PROBLEM TO WORK ON: Nothing in the data may be altered, so output all of it exactly.

GIVEN DATA:
---

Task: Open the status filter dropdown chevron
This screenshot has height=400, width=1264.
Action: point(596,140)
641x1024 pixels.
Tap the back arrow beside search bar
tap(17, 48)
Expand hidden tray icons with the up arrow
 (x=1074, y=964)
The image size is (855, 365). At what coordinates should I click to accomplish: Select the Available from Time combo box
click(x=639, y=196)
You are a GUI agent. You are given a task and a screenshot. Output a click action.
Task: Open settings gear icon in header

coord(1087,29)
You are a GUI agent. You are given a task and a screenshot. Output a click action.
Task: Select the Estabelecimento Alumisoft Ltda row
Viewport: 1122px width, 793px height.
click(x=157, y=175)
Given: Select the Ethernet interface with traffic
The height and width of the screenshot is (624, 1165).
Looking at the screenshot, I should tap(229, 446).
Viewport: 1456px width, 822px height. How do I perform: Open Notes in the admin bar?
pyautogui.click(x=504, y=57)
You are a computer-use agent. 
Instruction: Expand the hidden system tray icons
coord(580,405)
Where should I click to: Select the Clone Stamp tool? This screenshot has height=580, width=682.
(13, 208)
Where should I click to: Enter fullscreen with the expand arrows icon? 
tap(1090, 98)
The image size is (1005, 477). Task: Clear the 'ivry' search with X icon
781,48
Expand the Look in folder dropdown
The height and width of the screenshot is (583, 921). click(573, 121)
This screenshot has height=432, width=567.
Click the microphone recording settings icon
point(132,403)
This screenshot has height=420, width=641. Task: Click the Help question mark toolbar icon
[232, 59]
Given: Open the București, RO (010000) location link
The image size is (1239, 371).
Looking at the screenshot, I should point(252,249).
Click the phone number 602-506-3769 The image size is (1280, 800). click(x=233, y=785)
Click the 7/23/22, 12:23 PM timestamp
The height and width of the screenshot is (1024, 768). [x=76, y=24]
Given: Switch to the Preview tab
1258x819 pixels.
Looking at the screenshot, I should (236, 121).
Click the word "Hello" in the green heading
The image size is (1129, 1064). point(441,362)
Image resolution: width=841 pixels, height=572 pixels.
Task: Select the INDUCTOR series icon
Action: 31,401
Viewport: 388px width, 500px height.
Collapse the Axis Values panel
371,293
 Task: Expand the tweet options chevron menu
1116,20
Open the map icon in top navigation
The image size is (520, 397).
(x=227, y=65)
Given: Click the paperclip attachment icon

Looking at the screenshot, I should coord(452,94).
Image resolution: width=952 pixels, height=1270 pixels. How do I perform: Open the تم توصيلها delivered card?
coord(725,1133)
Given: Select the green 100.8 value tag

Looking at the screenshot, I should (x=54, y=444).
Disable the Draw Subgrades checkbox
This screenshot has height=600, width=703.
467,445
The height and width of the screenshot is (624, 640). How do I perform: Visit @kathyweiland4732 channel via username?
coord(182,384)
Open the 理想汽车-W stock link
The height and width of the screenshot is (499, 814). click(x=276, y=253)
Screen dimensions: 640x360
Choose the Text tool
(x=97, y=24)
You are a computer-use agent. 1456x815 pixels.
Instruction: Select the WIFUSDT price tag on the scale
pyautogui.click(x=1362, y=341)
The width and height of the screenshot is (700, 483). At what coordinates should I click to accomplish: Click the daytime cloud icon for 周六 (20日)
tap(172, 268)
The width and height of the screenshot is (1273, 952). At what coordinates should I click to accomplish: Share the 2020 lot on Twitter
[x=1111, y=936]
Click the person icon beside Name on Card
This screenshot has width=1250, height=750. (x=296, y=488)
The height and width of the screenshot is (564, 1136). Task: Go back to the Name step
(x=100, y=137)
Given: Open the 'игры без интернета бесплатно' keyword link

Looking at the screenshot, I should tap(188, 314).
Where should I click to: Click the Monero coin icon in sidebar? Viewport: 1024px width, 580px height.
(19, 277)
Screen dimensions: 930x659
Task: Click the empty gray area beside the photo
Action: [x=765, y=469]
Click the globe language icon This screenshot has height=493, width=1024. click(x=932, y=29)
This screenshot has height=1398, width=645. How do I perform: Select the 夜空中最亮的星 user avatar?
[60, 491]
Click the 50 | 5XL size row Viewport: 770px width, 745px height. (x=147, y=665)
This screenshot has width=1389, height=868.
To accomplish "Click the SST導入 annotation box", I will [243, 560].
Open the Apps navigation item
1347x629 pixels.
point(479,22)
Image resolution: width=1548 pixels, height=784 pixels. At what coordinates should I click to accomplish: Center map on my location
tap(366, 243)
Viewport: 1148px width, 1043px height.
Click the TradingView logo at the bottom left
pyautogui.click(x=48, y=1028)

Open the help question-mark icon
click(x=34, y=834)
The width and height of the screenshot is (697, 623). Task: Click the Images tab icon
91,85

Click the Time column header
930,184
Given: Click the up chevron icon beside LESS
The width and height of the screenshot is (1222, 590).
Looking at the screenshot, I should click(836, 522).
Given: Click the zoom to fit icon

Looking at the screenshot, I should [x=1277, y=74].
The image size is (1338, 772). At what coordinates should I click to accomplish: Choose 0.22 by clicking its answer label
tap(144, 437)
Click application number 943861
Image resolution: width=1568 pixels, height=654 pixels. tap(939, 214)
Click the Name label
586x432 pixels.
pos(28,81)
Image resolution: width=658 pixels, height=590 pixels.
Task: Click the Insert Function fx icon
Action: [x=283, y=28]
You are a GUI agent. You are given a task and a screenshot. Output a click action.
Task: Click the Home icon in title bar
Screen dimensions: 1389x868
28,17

---

RESPONSE:
Task: Open the status filter dropdown chevron
This screenshot has height=400, width=1264.
Action: point(596,140)
641x1024 pixels.
Tap the back arrow beside search bar
tap(17, 48)
Expand hidden tray icons with the up arrow
 (x=1074, y=964)
The image size is (855, 365). At what coordinates should I click to accomplish: Select the Available from Time combo box
click(x=639, y=196)
You are a GUI agent. You are given a task and a screenshot. Output a click action.
Task: Open settings gear icon in header

coord(1087,29)
You are a GUI agent. You are given a task and a screenshot. Output a click action.
Task: Select the Estabelecimento Alumisoft Ltda row
Viewport: 1122px width, 793px height.
click(x=157, y=175)
Given: Select the Ethernet interface with traffic
The height and width of the screenshot is (624, 1165).
Looking at the screenshot, I should tap(229, 446).
Viewport: 1456px width, 822px height. How do I perform: Open Notes in the admin bar?
pyautogui.click(x=504, y=57)
You are a computer-use agent. 
Instruction: Expand the hidden system tray icons
coord(580,405)
Where should I click to: Select the Clone Stamp tool? This screenshot has height=580, width=682.
(13, 208)
Where should I click to: Enter fullscreen with the expand arrows icon? 
tap(1090, 98)
The image size is (1005, 477). Task: Clear the 'ivry' search with X icon
781,48
Expand the Look in folder dropdown
The height and width of the screenshot is (583, 921). click(573, 121)
This screenshot has height=432, width=567.
Click the microphone recording settings icon
point(132,403)
This screenshot has height=420, width=641. Task: Click the Help question mark toolbar icon
[232, 59]
Given: Open the București, RO (010000) location link
The image size is (1239, 371).
Looking at the screenshot, I should point(252,249).
Click the phone number 602-506-3769 The image size is (1280, 800). click(x=233, y=785)
Click the 7/23/22, 12:23 PM timestamp
The height and width of the screenshot is (1024, 768). [x=76, y=24]
Given: Switch to the Preview tab
1258x819 pixels.
Looking at the screenshot, I should (236, 121).
Click the word "Hello" in the green heading
The image size is (1129, 1064). point(441,362)
Image resolution: width=841 pixels, height=572 pixels.
Task: Select the INDUCTOR series icon
Action: 31,401
Viewport: 388px width, 500px height.
Collapse the Axis Values panel
371,293
 Task: Expand the tweet options chevron menu
1116,20
Open the map icon in top navigation
The image size is (520, 397).
(x=227, y=65)
Given: Click the paperclip attachment icon

Looking at the screenshot, I should coord(452,94).
Image resolution: width=952 pixels, height=1270 pixels. How do I perform: Open the تم توصيلها delivered card?
coord(725,1133)
Given: Select the green 100.8 value tag

Looking at the screenshot, I should (x=54, y=444).
Disable the Draw Subgrades checkbox
This screenshot has height=600, width=703.
467,445
The height and width of the screenshot is (624, 640). How do I perform: Visit @kathyweiland4732 channel via username?
coord(182,384)
Open the 理想汽车-W stock link
The height and width of the screenshot is (499, 814). click(x=276, y=253)
Screen dimensions: 640x360
Choose the Text tool
(x=97, y=24)
You are a computer-use agent. 1456x815 pixels.
Instruction: Select the WIFUSDT price tag on the scale
pyautogui.click(x=1362, y=341)
The width and height of the screenshot is (700, 483). At what coordinates should I click to accomplish: Click the daytime cloud icon for 周六 (20日)
tap(172, 268)
The width and height of the screenshot is (1273, 952). At what coordinates should I click to accomplish: Share the 2020 lot on Twitter
[x=1111, y=936]
Click the person icon beside Name on Card
This screenshot has width=1250, height=750. (x=296, y=488)
The height and width of the screenshot is (564, 1136). Task: Go back to the Name step
(x=100, y=137)
Given: Open the 'игры без интернета бесплатно' keyword link

Looking at the screenshot, I should tap(188, 314).
Where should I click to: Click the Monero coin icon in sidebar? Viewport: 1024px width, 580px height.
(19, 277)
Screen dimensions: 930x659
Task: Click the empty gray area beside the photo
Action: [x=765, y=469]
Click the globe language icon This screenshot has height=493, width=1024. click(x=932, y=29)
This screenshot has height=1398, width=645. How do I perform: Select the 夜空中最亮的星 user avatar?
[60, 491]
Click the 50 | 5XL size row Viewport: 770px width, 745px height. (x=147, y=665)
This screenshot has width=1389, height=868.
To accomplish "Click the SST導入 annotation box", I will [243, 560].
Open the Apps navigation item
1347x629 pixels.
point(479,22)
Image resolution: width=1548 pixels, height=784 pixels. At what coordinates should I click to accomplish: Center map on my location
tap(366, 243)
Viewport: 1148px width, 1043px height.
Click the TradingView logo at the bottom left
pyautogui.click(x=48, y=1028)

Open the help question-mark icon
click(x=34, y=834)
The width and height of the screenshot is (697, 623). Task: Click the Images tab icon
91,85

Click the Time column header
930,184
Given: Click the up chevron icon beside LESS
The width and height of the screenshot is (1222, 590).
Looking at the screenshot, I should click(836, 522).
Given: Click the zoom to fit icon

Looking at the screenshot, I should [x=1277, y=74].
The image size is (1338, 772). At what coordinates should I click to accomplish: Choose 0.22 by clicking its answer label
tap(144, 437)
Click application number 943861
Image resolution: width=1568 pixels, height=654 pixels. tap(939, 214)
Click the Name label
586x432 pixels.
pos(28,81)
Image resolution: width=658 pixels, height=590 pixels.
Task: Click the Insert Function fx icon
Action: [x=283, y=28]
You are a GUI agent. You are given a task and a screenshot. Output a click action.
Task: Click the Home icon in title bar
Screen dimensions: 1389x868
28,17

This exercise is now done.